Connor Stacey, MyGolfSpy's footwear editor, published his mid-year favorites this week. The list included three shoes: an under-the-radar Adidas model, a spiked Jordan 1 Low that flew under most radars, and the Nike Pegasus One G in a pink colorway he admits is obnoxious. The Nike wasn't just on the list. It was, in his words, far and away the favorite. His reasoning cuts to the heart of Nike's decade-long struggle in golf footwear: the brand finally took its running shoe expertise and packed it into something that works on grass.
Nike has been the elephant in the golf shoe room since Tiger Woods made the Swoosh synonymous with Sunday red. But the brand's golf-specific footwear has rarely matched the innovation happening in its running and basketball divisions. The Air Max 270 G looked good. The Air Jordan line brought streetwear credibility. But comfort and performance? Nike's golf shoes often felt like afterthoughts, trading on brand equity rather than earning repeat purchases. A shoe tester saying he can't stop wearing a Nike golf shoe is not faint praise. It's a shift.
The Pegasus One G borrows from Nike's most reliable running platform, a shoe that has sold tens of millions of units over four decades of iteration. That lineage shows up in the cushioning and the silhouette, which reads more urban sidewalk than country club parking lot. Stacey's note that it looks more like something you'd see on the street than on the links is the quiet part said loud. Golf footwear is chasing the same crossover appeal that drove the athleisure boom in apparel. A shoe you can wear to the course, then to lunch, then to pick up the kids is worth more to most golfers than a technical marvel that lives in the trunk.
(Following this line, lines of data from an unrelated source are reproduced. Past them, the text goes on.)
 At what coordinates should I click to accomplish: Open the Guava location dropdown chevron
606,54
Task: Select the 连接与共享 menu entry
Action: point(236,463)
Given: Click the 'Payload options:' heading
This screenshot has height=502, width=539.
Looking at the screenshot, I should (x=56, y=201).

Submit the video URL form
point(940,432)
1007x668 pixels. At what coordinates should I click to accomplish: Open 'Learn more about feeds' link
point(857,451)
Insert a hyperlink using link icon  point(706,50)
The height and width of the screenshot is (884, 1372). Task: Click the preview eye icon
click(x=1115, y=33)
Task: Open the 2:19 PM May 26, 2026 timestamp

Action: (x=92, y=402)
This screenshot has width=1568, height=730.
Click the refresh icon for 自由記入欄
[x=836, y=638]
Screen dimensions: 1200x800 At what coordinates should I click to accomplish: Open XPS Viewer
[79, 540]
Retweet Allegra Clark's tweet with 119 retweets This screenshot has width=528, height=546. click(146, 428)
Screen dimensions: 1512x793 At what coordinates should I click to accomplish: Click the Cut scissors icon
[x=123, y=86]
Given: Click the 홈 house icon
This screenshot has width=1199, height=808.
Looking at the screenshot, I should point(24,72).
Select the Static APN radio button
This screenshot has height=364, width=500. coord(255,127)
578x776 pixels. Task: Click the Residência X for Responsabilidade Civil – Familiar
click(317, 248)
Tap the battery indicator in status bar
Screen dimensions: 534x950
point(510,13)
Nike Golf currently sits at 13th in the global brand rankings, a position that reflects its cultural footprint more than its recent product momentum. The brand has coasted on legacy and licensing deals while smaller players like True Linkswear and Cuater carved out niches with comfort-first designs. The Pegasus One G suggests someone in Beaverton is paying attention. Running shoe DNA, street-ready aesthetics, and a colorway loud enough to get noticed on social media is a formula that sounds obvious in hindsight.
Whether Nike builds on this or treats it as a one-off remains the question worth watching. The brand has a habit of making promising moves in golf, then letting them languish without marketing support or follow-up releases. Stacey's endorsement is the kind of organic credibility that money cannot buy, but it only matters if the shoe stays in stock and the next iteration keeps the momentum. For now, Nike made a golf shoe that a guy with 75 pairs in his closet reaches for first. That's a start.